Читать «Анатолий Зверев в воспоминаниях современников» онлайн - страница 7

Коллектив авторов -- Биографии и мемуары

Я думаю, что в разных домах Зверев рисовал абсолютно по-разному, и иногда это превращалось просто в фарс. Как бы стараясь угодить хозяину дома за ночлег, он рисовал всё то, о чём его просили, и все эти общественные заигрывания очень изменили его как художника. Вот приходит он к кому-нибудь домой. Его просят: «Толечка, нарисуй собачку. Нет, давай кошечку. Нет, давай тебя с кошечкой и собачкой. А птичку можно? Ну, давай с птичкой». Он почти нигде не рисовал сам по себе и всегда спрашивал, что изобразить. Вспоминаю, как он хотел отблагодарить врача, когда лежал последний раз в больнице с переломанным плечом. Он совершенно не знал, что ему рисовать, и попросил врача написать, чего он хочет. Желания врача оказались очень любопытными. Он написал:

1) орёл;

2) гора;

3) отдых на даче;

4) что-то связанное с машиной и собакой.

Толя нарисовал ему и его жену, и что-то вроде какой-то массовки под какой-то сосной, где-то на Москве-реке.

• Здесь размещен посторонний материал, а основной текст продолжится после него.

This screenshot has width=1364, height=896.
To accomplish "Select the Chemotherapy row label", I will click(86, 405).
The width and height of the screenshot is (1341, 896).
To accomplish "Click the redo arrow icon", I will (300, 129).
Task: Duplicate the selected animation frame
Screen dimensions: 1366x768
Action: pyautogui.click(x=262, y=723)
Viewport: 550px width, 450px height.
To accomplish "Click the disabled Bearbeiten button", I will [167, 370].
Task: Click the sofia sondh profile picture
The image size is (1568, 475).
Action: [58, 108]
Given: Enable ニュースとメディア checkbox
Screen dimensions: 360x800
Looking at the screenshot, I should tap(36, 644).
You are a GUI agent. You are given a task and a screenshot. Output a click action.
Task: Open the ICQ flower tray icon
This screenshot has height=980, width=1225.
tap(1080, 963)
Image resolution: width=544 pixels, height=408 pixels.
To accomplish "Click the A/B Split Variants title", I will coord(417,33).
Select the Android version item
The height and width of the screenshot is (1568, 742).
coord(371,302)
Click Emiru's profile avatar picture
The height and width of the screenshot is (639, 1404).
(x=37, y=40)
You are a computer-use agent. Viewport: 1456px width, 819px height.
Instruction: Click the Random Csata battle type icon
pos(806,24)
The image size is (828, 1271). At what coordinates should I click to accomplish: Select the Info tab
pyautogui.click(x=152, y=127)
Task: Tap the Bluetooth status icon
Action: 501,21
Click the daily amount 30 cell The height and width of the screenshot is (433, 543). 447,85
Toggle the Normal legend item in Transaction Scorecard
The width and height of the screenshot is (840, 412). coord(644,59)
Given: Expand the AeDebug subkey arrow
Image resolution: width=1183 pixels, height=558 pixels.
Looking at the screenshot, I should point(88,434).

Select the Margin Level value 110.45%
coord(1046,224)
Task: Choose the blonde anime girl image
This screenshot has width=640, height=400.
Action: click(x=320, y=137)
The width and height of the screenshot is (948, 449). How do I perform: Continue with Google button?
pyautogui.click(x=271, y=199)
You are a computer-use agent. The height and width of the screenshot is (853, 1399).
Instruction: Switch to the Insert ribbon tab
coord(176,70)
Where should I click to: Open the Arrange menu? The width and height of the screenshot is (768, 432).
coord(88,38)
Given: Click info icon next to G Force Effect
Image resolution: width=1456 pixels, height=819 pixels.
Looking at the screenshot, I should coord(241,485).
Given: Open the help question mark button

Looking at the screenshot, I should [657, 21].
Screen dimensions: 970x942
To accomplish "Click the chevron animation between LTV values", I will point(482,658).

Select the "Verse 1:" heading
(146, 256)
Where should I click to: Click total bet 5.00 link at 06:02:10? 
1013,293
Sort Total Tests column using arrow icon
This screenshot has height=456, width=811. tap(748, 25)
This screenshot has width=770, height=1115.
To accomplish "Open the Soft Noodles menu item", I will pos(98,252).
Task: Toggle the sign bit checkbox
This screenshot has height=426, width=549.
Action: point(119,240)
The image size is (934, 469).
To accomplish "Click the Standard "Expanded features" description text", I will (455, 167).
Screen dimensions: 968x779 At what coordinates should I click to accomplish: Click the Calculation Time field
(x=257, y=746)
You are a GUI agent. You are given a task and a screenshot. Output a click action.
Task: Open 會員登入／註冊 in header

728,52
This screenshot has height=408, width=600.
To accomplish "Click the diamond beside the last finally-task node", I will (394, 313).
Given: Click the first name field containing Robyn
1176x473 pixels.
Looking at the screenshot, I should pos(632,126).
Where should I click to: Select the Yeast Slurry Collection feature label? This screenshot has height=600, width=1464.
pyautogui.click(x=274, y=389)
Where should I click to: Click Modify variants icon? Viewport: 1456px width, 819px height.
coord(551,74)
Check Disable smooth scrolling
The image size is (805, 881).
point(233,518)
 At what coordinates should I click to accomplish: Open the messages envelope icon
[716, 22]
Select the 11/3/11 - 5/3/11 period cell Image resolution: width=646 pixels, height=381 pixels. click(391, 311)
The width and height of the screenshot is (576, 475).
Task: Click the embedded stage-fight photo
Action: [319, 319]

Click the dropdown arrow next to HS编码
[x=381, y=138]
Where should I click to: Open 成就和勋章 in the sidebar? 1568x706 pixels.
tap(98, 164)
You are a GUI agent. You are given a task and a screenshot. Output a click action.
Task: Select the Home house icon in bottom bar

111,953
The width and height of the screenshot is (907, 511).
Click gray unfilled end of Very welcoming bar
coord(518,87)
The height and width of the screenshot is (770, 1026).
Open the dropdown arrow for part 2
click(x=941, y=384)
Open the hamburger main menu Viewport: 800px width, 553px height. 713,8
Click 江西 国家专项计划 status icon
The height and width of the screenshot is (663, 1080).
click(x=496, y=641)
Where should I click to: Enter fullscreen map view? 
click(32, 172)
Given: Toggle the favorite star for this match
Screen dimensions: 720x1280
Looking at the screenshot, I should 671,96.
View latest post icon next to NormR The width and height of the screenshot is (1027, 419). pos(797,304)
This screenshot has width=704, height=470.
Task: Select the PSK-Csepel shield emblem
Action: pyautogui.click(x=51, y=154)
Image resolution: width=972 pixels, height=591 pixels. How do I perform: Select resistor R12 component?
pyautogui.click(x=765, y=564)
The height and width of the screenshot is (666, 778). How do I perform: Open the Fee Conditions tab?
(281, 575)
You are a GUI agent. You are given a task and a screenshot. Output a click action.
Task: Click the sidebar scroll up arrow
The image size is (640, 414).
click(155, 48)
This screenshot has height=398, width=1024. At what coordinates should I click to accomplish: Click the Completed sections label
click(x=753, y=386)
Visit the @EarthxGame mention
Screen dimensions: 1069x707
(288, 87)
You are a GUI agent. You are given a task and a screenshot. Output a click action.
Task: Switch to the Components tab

Кстати, когда у меня возникло желание сделать Звереву персональную выставку, то поначалу я просто пришёл в ужас — что я затеял, за что взялся? Я был просто обескуражен, когда смотрел разные коллекции, в которых были всякие там собачки, кошечки и прочее. Создавалось впечатление, что Звереву просто постоянно диктовали, что нужно рисовать. Сам он выставки этой не просил, ему всё это было безразлично. Только потом уже, когда мы стали доставать его работы, он стал припоминать, где бы они могли быть. Ну, было у меня несколько хороших его работ — действительно очень хороших, — но этого, конечно, было недостаточно. Конечно, много его работ было у Асеевой, но лично мне все это не очень нравилось за исключением нескольких замечательных рисунков. Но то, что висело на стене, казалось мне слишком салонным, что ли, трудно даже определить. Меня эти картины, включая её портреты, даже немного как-то раздражали. Асеева… из двадцатых годов, из этого невероятного бедлама, и вдруг — всё это превращается в нечто такое слащавое, запудренное искусство. Я вспомнил прекрасные зверевские работы у Костаки, но Костаки уехал в Грецию и как будто всё увёз. Я знал, что многие картины сгорели при пожаре на даче, но на всякий случай позвонил его дочери Наташе. Она сказала, что Толины работы у неё есть, и я приехал. Когда я увидел их, даже те, которые обгорели, то с облегчением вздохнул. Да, выставка состоится. Я очень упрашивал Зверева вести себя на открытии прилично: «Ведь это твой вернисаж. А вечером отметим».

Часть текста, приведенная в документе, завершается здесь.